Paolino mantenne rapporti epistolari con i più noti religiosi del tempo, in particolare con Ambrogio, Gerolamo e Agostino. Il suo epistolario conta 49 lettere.

Scrisse inoltre i Carmina, una delle più alte testimonianze della poesia cristiana dei primi secoli. Ce ne sono pervenuti 33, di cui 14 carmi natalizi. Ne compose uno ogni anno durante la sua permanenza a Nola, per il 14 gennaio, giorno del martirio di san Felice. Nel periodo di formazione e di studi compose vari poemetti, che non ci sono pervenuti.

Il Martirologio romano fissa la memoria liturgica il 22 giugno.

Da una decina di anni (vd.

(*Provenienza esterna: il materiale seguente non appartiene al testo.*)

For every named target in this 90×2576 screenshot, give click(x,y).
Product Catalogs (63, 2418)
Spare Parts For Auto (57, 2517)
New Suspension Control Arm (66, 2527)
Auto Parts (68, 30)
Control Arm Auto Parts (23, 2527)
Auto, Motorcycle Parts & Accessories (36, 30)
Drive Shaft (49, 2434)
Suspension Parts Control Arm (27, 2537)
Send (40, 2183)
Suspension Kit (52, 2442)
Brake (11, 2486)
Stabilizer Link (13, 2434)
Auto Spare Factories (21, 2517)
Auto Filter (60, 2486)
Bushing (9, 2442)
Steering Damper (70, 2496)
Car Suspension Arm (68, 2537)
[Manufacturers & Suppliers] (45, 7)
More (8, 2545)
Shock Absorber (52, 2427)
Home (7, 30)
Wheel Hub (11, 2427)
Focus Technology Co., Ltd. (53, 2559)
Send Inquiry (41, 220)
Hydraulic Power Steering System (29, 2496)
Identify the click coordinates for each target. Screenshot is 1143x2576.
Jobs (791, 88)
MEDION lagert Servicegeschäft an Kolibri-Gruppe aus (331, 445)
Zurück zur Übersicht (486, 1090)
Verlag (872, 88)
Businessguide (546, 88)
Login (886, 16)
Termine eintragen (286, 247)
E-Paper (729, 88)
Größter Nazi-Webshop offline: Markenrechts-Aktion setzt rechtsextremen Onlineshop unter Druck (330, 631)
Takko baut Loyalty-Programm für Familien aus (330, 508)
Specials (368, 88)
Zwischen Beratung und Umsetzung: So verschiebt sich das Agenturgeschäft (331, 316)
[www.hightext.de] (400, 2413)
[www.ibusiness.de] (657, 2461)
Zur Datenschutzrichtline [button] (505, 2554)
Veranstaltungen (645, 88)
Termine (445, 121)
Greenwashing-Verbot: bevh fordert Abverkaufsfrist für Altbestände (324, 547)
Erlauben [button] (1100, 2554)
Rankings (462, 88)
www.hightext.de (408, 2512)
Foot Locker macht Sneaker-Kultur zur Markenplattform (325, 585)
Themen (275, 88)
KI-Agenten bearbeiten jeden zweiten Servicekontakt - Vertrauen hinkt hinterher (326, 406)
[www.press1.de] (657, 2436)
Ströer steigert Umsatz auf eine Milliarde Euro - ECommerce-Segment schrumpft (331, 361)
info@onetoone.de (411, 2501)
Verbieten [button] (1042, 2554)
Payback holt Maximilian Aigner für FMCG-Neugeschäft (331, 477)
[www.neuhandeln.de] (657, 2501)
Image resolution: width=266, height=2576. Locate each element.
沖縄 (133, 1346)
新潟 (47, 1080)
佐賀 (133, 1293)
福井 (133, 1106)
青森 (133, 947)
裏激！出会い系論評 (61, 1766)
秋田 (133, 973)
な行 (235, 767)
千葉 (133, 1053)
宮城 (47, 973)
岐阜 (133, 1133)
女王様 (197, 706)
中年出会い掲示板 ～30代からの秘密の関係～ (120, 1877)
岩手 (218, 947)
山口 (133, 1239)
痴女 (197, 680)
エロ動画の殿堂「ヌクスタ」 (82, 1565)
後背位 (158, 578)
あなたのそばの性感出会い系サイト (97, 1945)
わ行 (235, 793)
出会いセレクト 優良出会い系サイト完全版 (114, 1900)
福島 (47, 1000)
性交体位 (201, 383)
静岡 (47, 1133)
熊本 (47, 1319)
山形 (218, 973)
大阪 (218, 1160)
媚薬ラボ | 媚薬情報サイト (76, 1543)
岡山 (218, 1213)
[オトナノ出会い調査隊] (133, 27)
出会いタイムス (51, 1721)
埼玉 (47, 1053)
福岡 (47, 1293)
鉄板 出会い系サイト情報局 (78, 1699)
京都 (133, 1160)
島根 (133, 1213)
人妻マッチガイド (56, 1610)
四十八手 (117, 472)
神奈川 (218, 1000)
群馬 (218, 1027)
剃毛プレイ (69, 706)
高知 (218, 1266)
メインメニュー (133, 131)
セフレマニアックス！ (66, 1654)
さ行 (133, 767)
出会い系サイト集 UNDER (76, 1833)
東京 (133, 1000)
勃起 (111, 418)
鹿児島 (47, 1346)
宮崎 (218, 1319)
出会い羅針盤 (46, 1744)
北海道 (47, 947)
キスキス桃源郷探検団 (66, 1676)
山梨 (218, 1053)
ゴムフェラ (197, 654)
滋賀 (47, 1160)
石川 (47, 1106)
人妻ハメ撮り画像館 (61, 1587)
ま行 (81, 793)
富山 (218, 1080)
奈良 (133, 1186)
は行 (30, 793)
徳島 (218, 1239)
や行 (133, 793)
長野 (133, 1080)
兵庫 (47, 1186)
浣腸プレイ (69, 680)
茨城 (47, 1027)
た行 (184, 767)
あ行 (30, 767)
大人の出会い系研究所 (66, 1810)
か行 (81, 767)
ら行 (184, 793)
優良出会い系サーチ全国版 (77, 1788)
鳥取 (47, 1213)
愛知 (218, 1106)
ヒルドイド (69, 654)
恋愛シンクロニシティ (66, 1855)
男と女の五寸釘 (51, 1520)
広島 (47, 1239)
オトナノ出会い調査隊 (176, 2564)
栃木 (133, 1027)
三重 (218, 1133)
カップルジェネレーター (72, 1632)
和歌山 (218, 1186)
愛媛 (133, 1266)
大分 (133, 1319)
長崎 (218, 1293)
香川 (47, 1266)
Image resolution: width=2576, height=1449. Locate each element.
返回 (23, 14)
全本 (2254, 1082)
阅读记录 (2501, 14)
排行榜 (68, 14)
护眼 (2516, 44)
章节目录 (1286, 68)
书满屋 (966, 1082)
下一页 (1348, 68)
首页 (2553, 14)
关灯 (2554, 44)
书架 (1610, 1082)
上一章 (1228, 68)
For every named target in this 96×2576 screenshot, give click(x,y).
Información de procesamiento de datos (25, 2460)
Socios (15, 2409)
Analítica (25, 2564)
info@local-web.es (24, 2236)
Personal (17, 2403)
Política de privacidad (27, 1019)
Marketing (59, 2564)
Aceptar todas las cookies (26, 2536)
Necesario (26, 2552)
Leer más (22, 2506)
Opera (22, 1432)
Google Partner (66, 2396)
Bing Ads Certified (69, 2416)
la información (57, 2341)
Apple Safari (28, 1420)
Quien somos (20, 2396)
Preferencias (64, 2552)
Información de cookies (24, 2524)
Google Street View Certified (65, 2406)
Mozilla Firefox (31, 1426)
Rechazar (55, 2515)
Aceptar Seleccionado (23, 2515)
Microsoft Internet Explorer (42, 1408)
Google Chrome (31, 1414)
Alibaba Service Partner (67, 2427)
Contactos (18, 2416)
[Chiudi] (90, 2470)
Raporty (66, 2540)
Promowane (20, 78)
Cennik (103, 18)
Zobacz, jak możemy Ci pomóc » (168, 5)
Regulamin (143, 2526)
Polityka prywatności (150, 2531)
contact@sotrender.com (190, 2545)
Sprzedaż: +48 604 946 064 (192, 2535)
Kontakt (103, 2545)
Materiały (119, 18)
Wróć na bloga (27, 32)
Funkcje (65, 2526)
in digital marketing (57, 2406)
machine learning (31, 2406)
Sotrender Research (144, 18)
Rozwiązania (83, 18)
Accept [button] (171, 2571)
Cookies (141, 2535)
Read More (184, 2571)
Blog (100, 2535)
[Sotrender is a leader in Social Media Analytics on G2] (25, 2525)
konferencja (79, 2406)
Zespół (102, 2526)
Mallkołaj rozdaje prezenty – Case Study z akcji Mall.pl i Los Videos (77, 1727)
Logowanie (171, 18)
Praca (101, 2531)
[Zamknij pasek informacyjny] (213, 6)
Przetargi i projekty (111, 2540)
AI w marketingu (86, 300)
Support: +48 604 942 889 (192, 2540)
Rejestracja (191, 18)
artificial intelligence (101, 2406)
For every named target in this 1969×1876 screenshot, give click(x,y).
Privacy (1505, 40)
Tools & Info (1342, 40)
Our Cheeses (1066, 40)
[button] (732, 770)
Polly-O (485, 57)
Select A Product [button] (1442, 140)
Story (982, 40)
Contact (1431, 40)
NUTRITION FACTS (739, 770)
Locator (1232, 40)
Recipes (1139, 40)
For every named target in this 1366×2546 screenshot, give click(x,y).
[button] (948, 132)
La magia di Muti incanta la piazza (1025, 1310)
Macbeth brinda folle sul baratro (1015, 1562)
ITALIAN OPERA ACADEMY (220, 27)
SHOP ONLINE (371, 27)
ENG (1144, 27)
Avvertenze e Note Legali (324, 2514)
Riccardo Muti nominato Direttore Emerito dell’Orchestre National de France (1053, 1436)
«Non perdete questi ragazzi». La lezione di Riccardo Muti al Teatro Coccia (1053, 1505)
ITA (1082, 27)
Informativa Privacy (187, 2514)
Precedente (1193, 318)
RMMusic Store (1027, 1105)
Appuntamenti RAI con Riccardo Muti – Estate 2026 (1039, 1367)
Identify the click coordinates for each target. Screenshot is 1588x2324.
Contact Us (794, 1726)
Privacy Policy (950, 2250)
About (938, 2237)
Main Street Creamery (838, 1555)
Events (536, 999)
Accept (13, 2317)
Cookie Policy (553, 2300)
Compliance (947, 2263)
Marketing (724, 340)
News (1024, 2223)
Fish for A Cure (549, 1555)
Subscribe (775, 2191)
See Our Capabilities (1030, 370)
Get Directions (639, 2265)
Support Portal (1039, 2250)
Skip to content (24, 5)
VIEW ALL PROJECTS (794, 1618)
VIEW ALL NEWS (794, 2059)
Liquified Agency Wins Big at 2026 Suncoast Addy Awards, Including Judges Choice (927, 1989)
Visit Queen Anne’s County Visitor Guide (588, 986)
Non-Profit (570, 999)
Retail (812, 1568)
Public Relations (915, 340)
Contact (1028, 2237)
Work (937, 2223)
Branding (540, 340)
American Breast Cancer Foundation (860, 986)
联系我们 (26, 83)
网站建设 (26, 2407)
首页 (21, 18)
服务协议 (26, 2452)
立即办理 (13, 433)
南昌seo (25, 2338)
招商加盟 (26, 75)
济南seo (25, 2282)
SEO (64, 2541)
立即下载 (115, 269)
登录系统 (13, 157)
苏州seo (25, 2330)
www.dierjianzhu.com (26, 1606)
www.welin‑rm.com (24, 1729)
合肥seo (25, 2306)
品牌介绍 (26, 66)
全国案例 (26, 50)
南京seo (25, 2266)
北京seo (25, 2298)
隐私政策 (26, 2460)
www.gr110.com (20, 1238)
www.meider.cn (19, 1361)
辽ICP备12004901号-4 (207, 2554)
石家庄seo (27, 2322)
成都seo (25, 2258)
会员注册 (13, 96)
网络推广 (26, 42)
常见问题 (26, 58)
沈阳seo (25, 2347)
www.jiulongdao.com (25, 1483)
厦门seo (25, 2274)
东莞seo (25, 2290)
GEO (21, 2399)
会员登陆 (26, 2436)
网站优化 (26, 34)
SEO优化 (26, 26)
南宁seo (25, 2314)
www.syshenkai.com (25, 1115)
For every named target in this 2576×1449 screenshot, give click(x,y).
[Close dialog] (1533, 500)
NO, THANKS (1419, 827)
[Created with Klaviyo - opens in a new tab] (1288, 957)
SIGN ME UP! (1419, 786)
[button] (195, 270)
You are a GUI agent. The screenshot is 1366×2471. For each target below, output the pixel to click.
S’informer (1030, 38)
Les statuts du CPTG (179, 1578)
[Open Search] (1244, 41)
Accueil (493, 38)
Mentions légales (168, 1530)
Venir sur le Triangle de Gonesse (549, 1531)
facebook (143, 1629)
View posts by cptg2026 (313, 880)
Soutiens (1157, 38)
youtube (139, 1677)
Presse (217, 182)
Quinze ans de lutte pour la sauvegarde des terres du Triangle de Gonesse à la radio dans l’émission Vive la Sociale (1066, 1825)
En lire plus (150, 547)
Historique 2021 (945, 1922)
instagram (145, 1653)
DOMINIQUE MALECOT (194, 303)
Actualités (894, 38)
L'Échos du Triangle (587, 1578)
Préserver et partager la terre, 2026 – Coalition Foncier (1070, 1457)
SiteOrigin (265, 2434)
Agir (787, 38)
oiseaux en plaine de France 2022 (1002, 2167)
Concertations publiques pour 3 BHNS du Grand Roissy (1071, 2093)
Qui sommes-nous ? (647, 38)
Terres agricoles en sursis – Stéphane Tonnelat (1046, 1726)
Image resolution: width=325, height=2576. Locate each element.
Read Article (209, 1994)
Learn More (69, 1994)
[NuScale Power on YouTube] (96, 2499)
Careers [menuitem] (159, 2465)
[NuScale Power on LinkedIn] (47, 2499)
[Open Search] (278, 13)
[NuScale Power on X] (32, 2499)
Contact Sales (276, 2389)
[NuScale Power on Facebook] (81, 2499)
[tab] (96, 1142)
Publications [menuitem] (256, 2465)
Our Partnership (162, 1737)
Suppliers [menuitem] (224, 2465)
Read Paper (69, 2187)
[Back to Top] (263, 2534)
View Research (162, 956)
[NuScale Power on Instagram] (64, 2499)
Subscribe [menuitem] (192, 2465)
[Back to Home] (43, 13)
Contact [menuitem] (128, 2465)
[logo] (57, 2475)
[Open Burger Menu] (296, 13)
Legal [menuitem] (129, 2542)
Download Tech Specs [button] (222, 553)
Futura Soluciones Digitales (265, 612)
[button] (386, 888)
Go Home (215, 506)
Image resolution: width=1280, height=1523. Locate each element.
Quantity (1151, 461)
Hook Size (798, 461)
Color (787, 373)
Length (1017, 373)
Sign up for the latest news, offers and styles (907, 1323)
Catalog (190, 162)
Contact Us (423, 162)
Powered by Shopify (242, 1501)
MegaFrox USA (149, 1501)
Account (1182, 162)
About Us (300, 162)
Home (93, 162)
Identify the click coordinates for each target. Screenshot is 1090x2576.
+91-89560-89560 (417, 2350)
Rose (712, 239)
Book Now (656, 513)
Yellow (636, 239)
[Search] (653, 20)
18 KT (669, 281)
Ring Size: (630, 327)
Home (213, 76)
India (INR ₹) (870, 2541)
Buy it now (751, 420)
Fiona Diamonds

Iannicelli) si è fatta strada, un po' timidamente, una linea di indagine che ha voluto privilegiare gli aspetti teologici dell'opera di Paolino. Si è anche tentato di introdurre - accanto all'affermazione che Paolino comunque non sarebbe un teologo in senso stretto, cioè speculativo-dogmatico - una nuova definizione di teologia che si arricchirebbe di elementi esperienziali, ascetici, spirituali, simbolici. Questa linea è favorita da una nuova ricerca attualizzante e ridefinitoria del concetto di “teologia” e di “teologo”, che ‘a fortiori' può essere estesa non solo a Paolino di Nola ma anche ad altri Padri. Superando il livello retorico di talune dichiarazioni di inefficacia, di incompetenza, di ignoranza, Paolino utilizza di fatto alcuni procedimenti tipici del fare teologia. Non sembra neppure che la sua “avversione” alla filosofia possa pregiudicare lo scandaglio teologico, ma anzi è affermazione più netta della superiorità del cristianesimo, del ragionare su Dio rispetto al mondo pagano. È interessante quanto scrive Giuseppe Morelli prima delle attualizzazioni odierne e senza le acquisizioni moderne (Joseph Morelli, De S. Paulini Nolani Doctrina Christologica, tesi di dottorato in Teologia, Pontificia Facultas Theologica Neapolitana apud Majus Seminarium, ex Typographica Officina Forense, Neapoli, MCMXLV, pp. 16–17), a cui va dato merito di aver focalizzato l'attenzione su un tema non secondario per uno scrittore cristiano: Sed, his non ostantibus, rite adfirmare possumus Nostrum, quamvis non semper theoreticam theologiam, sempre tamen cordis theologiam scribere. Et ipsae quaestiones disceptationesque dogmaticae, quae huc illuc notantur, minime suavitatem animi Paulini perturbant; neque impediunt quominus Noster elegans maneat scriptor, qui diligenter formam curet. Remanet igitur poeta, sed poeta theologus. Neque hoc in carminibus tantum apparet ac proinde Paulini epistolae dissimiles sunt Hieronymi et Augustini epistolis in quibus ardens et fervens fides quinti saeculi scriptorium pulsat, in quibus quaestiones subtiles urgent et obscurae, explicationesque abstrusae theologiae alternis vicibus agunt disceptationibus dogmaticis contra haereticos et schismata.